Body of Work 

Elizabeth Pepin Silva is a photographer, documentary filmmaker, researcher and writer. Ever since Elizabeth can remember, she has been going to the beach. Born near San Francisco, CA, and growing up a few blocks from The City’s notorious Ocean Beach, surfing lurked in and around her thoughts until 1985, when a free surfboard and cheap wetsuit came her way. After receiving her degree in journalism from San Francisco State University (1994), she began her career as a print journalist before transitioning to television, working for fourteen years as a staff producer at KQED, a public television station in San Francisco. Recently Elizabeth has struck out on her own as a full time independent media maker for both clients and her own personal photo, film and writing projects. On the Waterfront Creative showcases her varied talents and extensive history of creative and professional work.

Selfie while filming La MaestraWater Women

Elizabeth has a long standing interest in women’s surfing and representations of women.  In 1996, dismayed by the lack of photographs of women surfers in mainstream surf media, she began taking her camera to the beach. From that process emerged her distinctive “WaterWomen” surf photo project.  It was this project that first brought Krista Comer and Elizabeth together — Krista so admired these photos and sought Elizabeth out for conversation and advice. A friendship deepened over the years as Krista’s and Elizabeth’s work aligned through shared surfeminisms.  Elizabeth’s unique and realistic images of women surfers, shot with both water housings and long lenses, began appearing in museums and galleries, including San Francisco’s Yerba Buena Center for the Arts, and the San Jose Museum of Art. She has shot images for newspapers and magazines around the world, including Wahine and SG.  Her images have been featured in nearly a dozen books on surfing including prominently in Surfer Girls in New World Order (Duke University Press 2010) and Surfing: Women of the Waves (Gibbs Smith Publishers 2008).   

As a documentary filmmaker, Elizabeth has won five Emmy Awards and several film festival awards for her projects including Coastal Clash (2004), a PBS documentary on problems facing our coastlines, as well as One Winter Story (2006), an hour-long look at the life of big wave surfer and scientist Sarah Gerhardt.

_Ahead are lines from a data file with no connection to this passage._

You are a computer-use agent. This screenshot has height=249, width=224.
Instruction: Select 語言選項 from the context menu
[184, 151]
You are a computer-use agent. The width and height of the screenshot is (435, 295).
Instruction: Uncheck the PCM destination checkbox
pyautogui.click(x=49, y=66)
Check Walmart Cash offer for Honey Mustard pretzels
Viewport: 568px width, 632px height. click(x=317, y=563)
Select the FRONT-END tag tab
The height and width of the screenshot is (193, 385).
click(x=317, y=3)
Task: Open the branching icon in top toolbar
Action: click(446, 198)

More recently, Elizabeth teamed up with filmmaker and photographer Paul Ferraris to produce La Maestra, the Teacher  (2015), a half-hour day-in-the-life documentary about Mayra Aguilar, an inspirational young Mexican woman surfer and teacher who lives in a southern Baja fishing village. La Maestra is a great classroom film for prompting thoughtful discussions of globalization, gender, the body, and North/South cultural and environmental geographies, and is being used at universities in both the United States and Spain, as well as by youth based organizations in California, Mexico, and Central America. At the film’s European debut at the International Surf Film Festival, in Anglet, France, it won the “Most Inspirational Surfer” award.  La Maestra  has been screened  throughout Spain, and received media attention recently in Japan. To see where the film is going next, see the La Maestra Facebook page.

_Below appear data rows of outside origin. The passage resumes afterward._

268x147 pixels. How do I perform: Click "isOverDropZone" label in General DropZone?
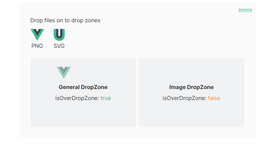pyautogui.click(x=77, y=98)
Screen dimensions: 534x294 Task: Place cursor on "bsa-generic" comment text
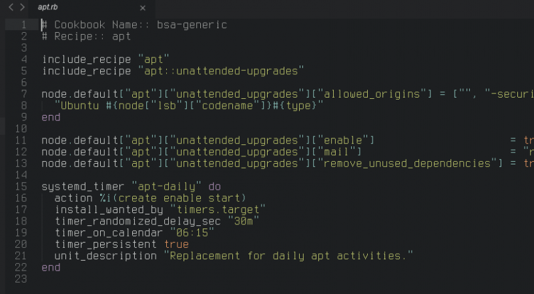[x=192, y=25]
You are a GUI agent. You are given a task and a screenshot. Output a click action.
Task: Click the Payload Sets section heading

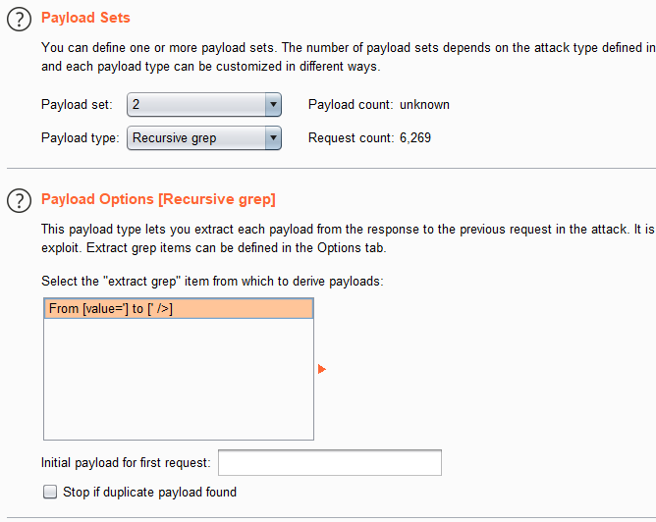click(85, 18)
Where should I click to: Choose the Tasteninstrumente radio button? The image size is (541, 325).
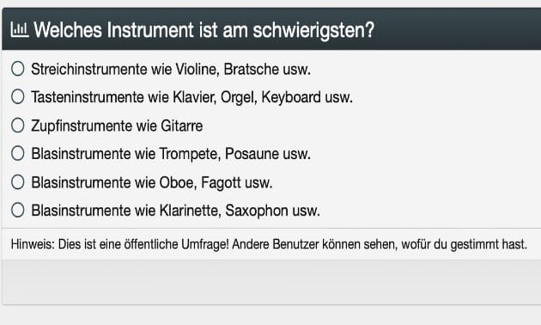[x=17, y=96]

Currently, Elizabeth and Paul are busy with several surf documentaries in production.

  • Linda & Joyce (working title) is a sixty-minute documentary that follows the lives of two of the world’s first professional surfers, Linda Benson and Joyce Hoffman.  An examination of their careers serves also as departure point for an exploration of the history of Southern California’s coastline, where the surf industry was born, and the image of the California Surfer Girl was created, marketed, and disseminated worldwide.  While Linda and Joyce were being promoted as the real life embodiment of the Beach Boys songs, the reality of their lives was very different, and set precedents that are still affecting women surfers to this day.
  • The Real Surf Mamas of Pleasure Point explores the unique challenges women surfers face when they decide to become pregnant, and the ways in which a group of Santa Cruz, California women band together to support and encourage each other to surf through their pregnancies and return to the water once their children have been born.
  • Frosty looks at the real life of Richard “Frosty” Hesson, an early Maverick’s big wave surfer who’s friendship and mentorship of professional surfer Jay Moriarity is chronicled in the Hollywood film Chasing Maverick’s.

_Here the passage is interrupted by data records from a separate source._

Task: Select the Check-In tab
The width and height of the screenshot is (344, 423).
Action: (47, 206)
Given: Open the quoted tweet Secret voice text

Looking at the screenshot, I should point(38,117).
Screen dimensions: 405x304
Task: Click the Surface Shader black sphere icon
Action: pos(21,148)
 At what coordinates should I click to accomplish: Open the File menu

Elizabeth is also a writer with serious interests and personal history in the Bay Area music scene.  Her first book, Harlem of the West: The San Francisco Fillmore Jazz Era, was published by Chronicle Books in 2006, and just reissued with updates in 2017.  Her current book in progress is about the late 1970s and ’80s alternative music and arts scene in San Francisco.  She is a frequent contributor to weekly newspapers and magazines. 

Elizabeth brings the Institute Steering Committee her talents as a visual artist and writer as well as a lifetime of experience in surfing, and in navigating surf industry as a woman filmmaker. Her clear, considered thinking and her no-nonsense delivery, are among the reasons why others listen when she speaks.  That she is also a generous spirit is all the more a gift.

Today Elizabeth lives in Ojai, CA, with her husband, dog, cat, several hens, and local wildlife.  She continues to surf and organize her life around the water and can frequently be found paddling out at little known spots along Ventura’s coastline.